Really excellent article. I also started in DRIP plans, including GE and Merck. Neither inspires awe anymore. Another issue with DRIPS is record keeping. In my TaxAdie work with AARP I’ve run across number of clients who put money into DRIPs decades before they finally sold. We’ve had to be pretty creative to figure out basis on occasion.

miles dudley
miles dudley
5 years ago

Thanks, Jonathan. Michael Batnick put out a note on the same subject where he explores how to escape the losers… interesting subject. I have an approach that includes div growth stocks (etf VIG) and quality stocks with high roic & modest debt (etf QUAL)
along with AMZN, FB, GOOGL, MSFT my pick of the fast growth dominators… Before exploring alternatives, Batnick says the safest way to participate is via index investing.
Buying everything, you get the winners.

macropundit
macropundit
5 years ago

>> “It isn’t that companies necessarily grow complacent. Rather, new competitors emerge with cheaper, faster, better ways of doing business—and the old guard is swept away by a “gale of creative destruction …”

I think this is dubious. The gale of creative destruction that sweeps large companies away is less often competitors doing the same thing faster and cheaper but rather disruption of their business models. That is an entirely different thing.
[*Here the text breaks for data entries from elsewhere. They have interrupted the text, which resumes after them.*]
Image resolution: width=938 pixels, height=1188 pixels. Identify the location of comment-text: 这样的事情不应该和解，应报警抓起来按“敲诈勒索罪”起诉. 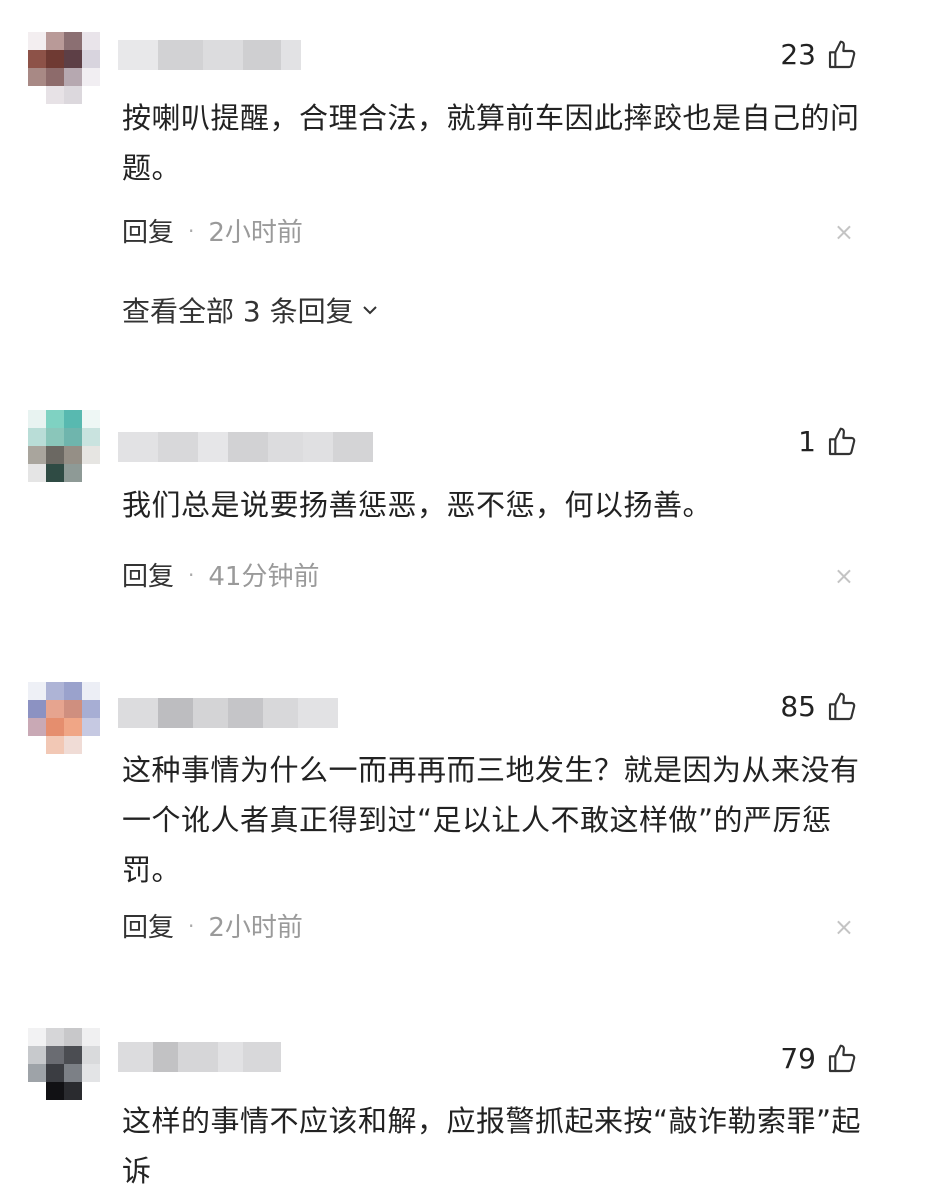
(492, 1146).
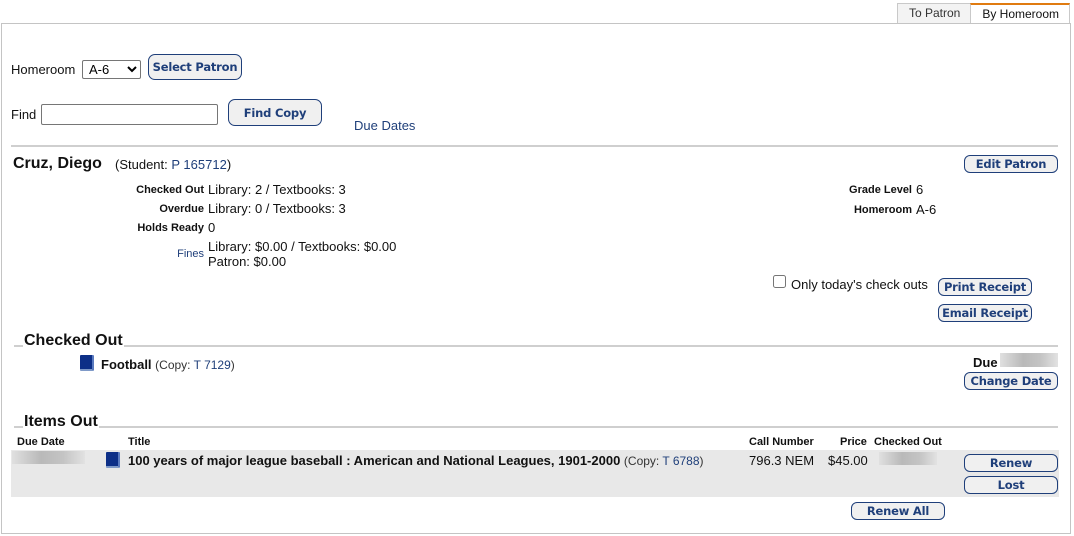 This screenshot has height=536, width=1074. I want to click on patron-name: Cruz, Diego, so click(58, 164).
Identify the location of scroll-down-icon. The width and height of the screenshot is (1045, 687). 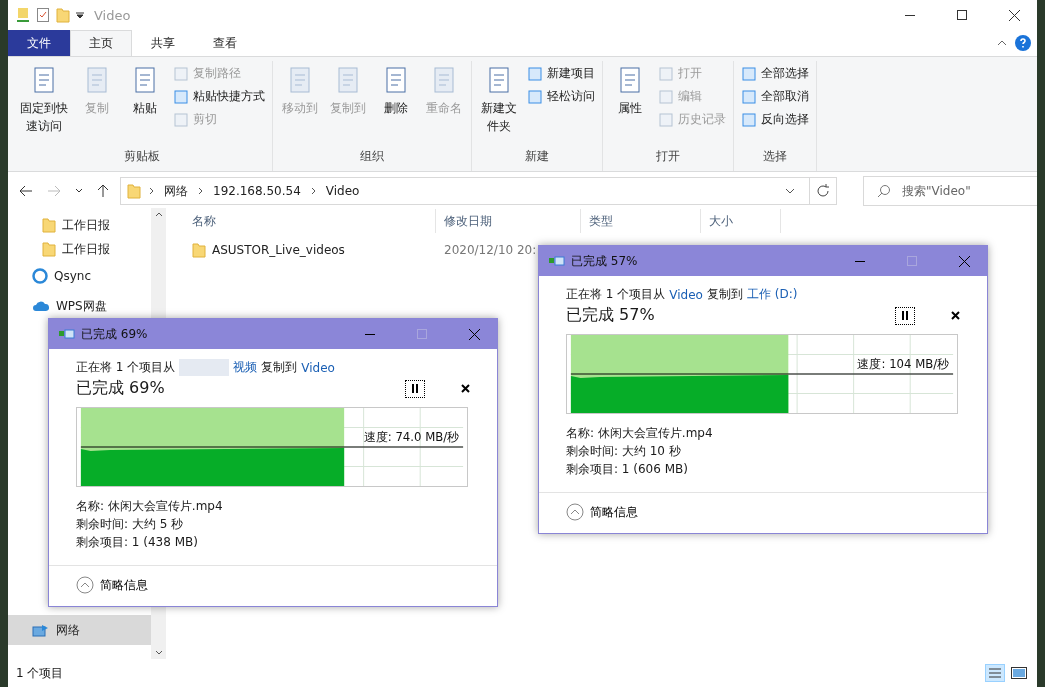
(158, 652).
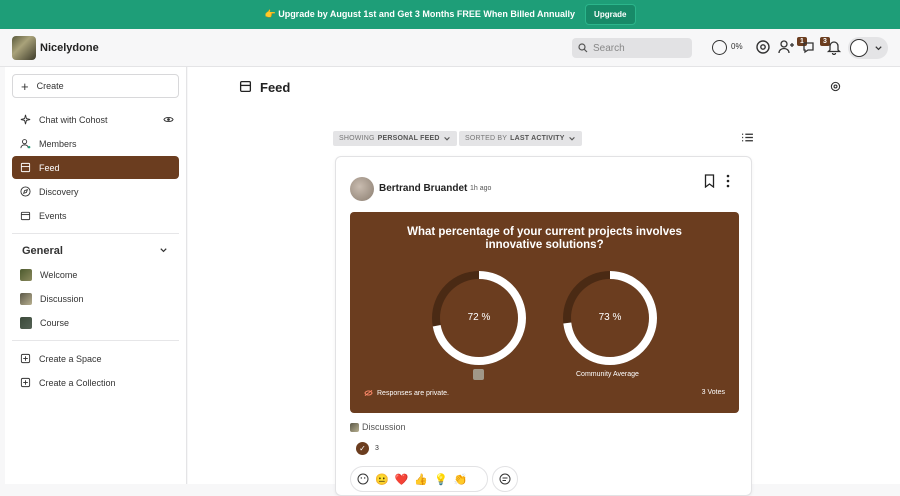  I want to click on responses-private-note: Responses are private., so click(406, 393).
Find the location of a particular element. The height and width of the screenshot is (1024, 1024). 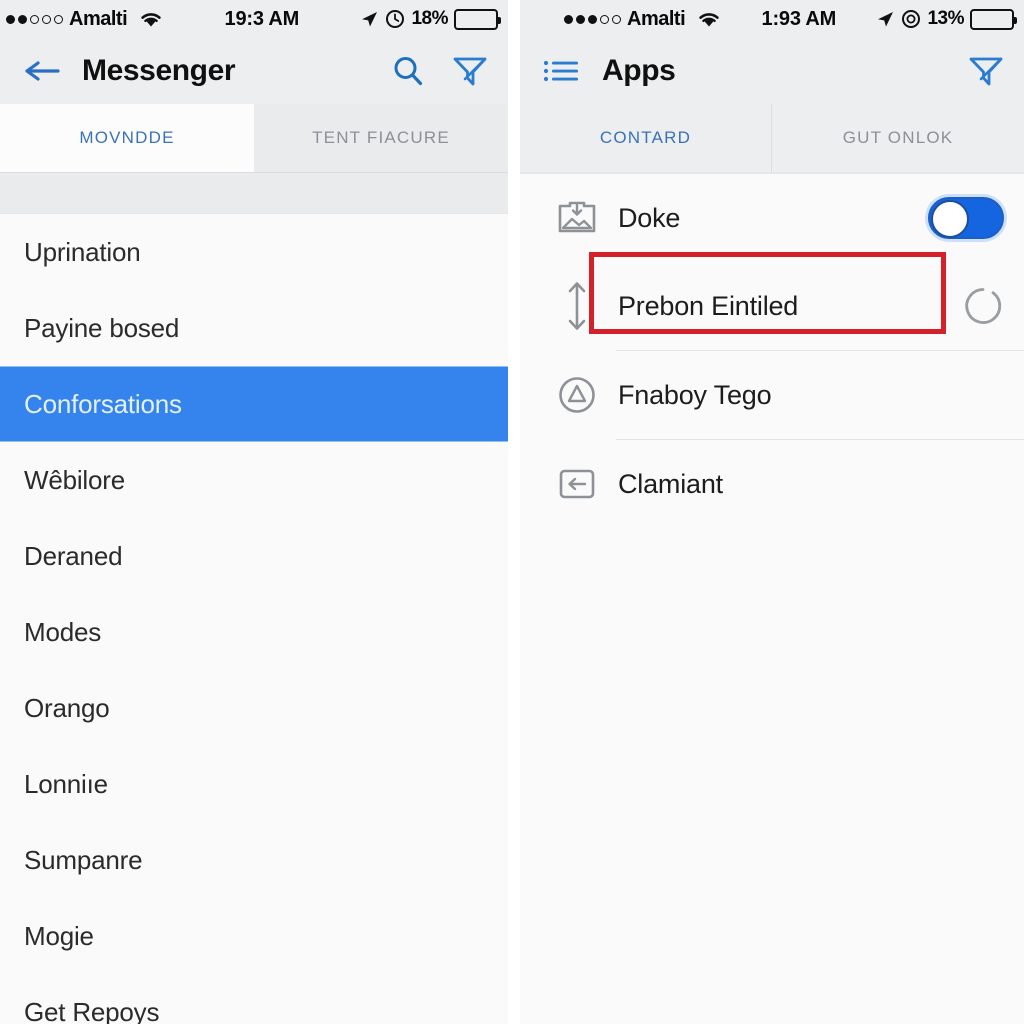

right-status-carrier-group: Amalti is located at coordinates (624, 20).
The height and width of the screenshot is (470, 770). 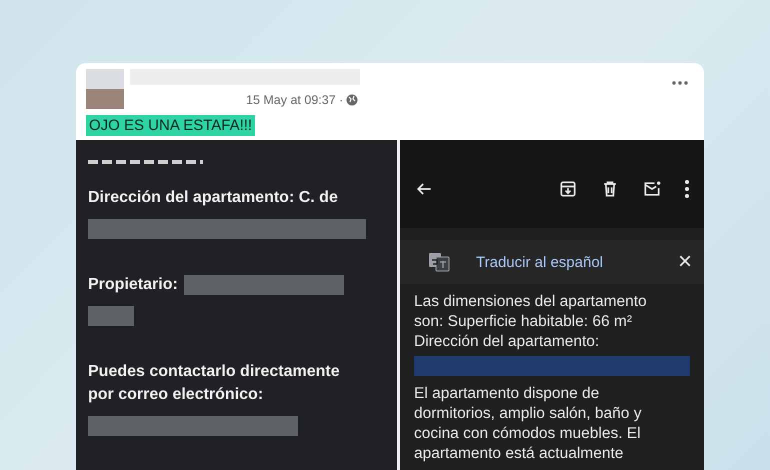 What do you see at coordinates (680, 83) in the screenshot?
I see `ellipsis-icon` at bounding box center [680, 83].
https://hbr.org/2013/04/three-rules-for-making-a-company-truly-great

>> In my investing lifetime, I’ve seen countless companies fall from grace. At their peak, corporations like IBM, Wal-Mart, Microsoft and General Electric seemed unstoppable. Yes, they’re still huge companies. But they no longer inspire awe and their brightest days are likely behind them.

The conglomerate GE shouldn’t be in the same category as IBM, MS, or even Wal-Mart. No matter what anyone says or thinks, no individual investor should ever have been invested in a conglomerate, which is *by design* impossible to understand. No financial advisor should ever have recommended they do so. The fact is that those who made fortunes in IBM, MS, and Wal-Mart are a great many people, and the fact is their money is still safe today, even if some of them have either not been good investments for twenty years or there was reason to think they shouldn’t be or soon may not be. Individual investors aren’t managing other people’s money. They don’t need to get out of huge winners to find other winners if they’ve got what they need. Their needs change and then they need a large margin of safety. Financial advisors scaring people into believing IBM, MS, or Apple is the next GE flies in the face of reality. The heirs of hundreds of thousands of “lucky” multimillionaires know otherwise.

Bruce Trimble
Bruce Trimble
5 years ago

“We should want companies to return cash to shareholders—and preferably lots of it.”

I think that is a very myopic view. Companies should pay their workers more and hire more
workers rather than exclusively shovel more cash to stockholders.

Sure this will will cause a short term hit to the stock market, but it will make the economy much more stable in the long run. Only enriching stock holders is re-distributing wealth
upwards in dangerous ways. Both the Great Depression and 2008 crisis happened
because wealth was concentrated very narrowly.